* Work to do
Return every line of the rows below that contains the word "This", matching case exactly.

* Raw data
----
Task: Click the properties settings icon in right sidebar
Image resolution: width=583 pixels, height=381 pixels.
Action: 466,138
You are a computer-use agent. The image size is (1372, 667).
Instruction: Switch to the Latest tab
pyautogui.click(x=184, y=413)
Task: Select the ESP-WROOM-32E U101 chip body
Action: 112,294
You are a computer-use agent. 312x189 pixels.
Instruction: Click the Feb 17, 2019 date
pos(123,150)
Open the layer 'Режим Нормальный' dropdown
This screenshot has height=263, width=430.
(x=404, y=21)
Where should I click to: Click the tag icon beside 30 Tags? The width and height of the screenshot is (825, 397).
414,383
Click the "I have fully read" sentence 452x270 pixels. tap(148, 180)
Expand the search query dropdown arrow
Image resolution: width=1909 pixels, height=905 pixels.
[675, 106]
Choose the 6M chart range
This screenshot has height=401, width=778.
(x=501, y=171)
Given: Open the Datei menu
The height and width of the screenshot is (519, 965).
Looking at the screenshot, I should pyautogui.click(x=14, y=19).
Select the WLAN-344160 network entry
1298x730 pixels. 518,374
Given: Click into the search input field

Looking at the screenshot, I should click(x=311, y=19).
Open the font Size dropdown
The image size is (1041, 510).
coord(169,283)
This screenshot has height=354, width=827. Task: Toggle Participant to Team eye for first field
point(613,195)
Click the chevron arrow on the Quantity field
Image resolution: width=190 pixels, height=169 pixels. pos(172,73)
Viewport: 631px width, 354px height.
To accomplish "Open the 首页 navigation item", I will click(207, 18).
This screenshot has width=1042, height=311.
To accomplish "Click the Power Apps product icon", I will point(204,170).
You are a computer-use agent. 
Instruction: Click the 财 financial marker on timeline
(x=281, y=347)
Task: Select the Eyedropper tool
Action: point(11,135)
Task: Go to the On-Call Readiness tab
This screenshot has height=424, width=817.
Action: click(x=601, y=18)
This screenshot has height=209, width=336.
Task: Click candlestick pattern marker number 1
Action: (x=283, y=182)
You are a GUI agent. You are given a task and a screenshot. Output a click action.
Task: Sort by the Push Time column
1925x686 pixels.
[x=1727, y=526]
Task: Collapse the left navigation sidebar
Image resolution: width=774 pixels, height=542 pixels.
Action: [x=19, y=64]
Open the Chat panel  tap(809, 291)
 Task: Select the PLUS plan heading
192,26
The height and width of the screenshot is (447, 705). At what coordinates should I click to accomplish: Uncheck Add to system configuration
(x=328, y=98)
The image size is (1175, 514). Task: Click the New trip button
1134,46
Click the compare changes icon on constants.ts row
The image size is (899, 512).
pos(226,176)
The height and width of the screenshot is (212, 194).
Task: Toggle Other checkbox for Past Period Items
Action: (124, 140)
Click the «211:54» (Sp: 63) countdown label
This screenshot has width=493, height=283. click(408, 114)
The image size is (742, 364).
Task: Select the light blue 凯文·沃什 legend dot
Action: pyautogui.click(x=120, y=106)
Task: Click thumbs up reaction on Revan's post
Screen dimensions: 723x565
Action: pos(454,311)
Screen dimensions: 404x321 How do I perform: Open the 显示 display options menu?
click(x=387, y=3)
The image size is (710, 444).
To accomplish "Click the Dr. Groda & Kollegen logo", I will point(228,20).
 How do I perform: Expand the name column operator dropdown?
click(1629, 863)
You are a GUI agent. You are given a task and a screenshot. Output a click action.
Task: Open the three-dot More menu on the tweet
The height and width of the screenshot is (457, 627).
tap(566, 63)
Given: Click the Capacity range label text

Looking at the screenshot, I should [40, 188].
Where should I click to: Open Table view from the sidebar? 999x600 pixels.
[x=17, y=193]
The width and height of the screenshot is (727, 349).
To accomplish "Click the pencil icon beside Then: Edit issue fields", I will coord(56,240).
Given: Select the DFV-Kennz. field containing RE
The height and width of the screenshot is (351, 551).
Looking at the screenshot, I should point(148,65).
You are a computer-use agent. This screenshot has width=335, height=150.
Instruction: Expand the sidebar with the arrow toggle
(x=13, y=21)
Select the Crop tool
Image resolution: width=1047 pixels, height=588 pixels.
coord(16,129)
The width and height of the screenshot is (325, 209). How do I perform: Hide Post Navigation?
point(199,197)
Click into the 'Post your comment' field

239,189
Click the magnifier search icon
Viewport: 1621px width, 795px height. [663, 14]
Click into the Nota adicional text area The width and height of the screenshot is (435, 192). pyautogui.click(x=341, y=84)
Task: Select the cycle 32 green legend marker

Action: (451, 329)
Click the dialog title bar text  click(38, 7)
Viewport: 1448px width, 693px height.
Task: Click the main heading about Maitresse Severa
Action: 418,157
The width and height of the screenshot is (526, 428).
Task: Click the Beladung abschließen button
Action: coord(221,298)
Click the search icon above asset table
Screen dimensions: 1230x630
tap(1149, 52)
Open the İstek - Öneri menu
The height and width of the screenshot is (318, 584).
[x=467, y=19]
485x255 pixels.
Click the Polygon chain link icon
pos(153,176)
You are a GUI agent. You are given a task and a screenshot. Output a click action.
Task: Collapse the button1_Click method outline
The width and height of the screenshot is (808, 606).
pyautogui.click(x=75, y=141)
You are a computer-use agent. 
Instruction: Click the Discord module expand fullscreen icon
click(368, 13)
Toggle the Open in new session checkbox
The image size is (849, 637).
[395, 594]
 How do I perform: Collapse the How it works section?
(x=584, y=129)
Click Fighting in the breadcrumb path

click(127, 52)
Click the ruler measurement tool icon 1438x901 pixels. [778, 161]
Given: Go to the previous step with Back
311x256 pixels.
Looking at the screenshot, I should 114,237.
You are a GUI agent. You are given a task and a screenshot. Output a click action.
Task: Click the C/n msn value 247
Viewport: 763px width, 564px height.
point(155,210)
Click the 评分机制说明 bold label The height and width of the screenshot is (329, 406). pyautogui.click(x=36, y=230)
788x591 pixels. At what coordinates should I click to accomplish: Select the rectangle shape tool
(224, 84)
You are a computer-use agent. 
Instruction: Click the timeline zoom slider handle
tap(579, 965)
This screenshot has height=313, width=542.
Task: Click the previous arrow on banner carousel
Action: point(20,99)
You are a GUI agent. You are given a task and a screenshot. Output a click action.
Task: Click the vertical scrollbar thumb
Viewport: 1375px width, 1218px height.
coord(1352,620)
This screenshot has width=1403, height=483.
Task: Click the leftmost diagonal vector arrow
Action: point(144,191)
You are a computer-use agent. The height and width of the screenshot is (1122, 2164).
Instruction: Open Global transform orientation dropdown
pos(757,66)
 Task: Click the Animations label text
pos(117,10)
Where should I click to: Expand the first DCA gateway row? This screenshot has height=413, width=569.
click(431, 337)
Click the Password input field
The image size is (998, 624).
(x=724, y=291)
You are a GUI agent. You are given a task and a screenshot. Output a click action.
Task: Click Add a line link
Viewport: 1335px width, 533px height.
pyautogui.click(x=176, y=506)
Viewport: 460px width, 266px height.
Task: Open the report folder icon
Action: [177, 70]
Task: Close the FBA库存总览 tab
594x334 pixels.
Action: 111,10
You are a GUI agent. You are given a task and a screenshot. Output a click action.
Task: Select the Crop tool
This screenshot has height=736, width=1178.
----
* Correct answer
This screenshot has height=263, width=430.
This screenshot has height=401, width=778.
This screenshot has height=354, width=827. Task: Toggle Participant to Team eye for first field
This screenshot has width=1042, height=311.
This screenshot has height=424, width=817.
This screenshot has height=209, width=336.
This screenshot has width=493, height=283. click(408, 114)
You are a computer-use agent. This screenshot has width=335, height=150.
This screenshot has height=313, width=542.
This screenshot has width=1403, height=483.
Where should I click to: Expand the first DCA gateway row? This screenshot has height=413, width=569.
This screenshot has height=736, width=1178.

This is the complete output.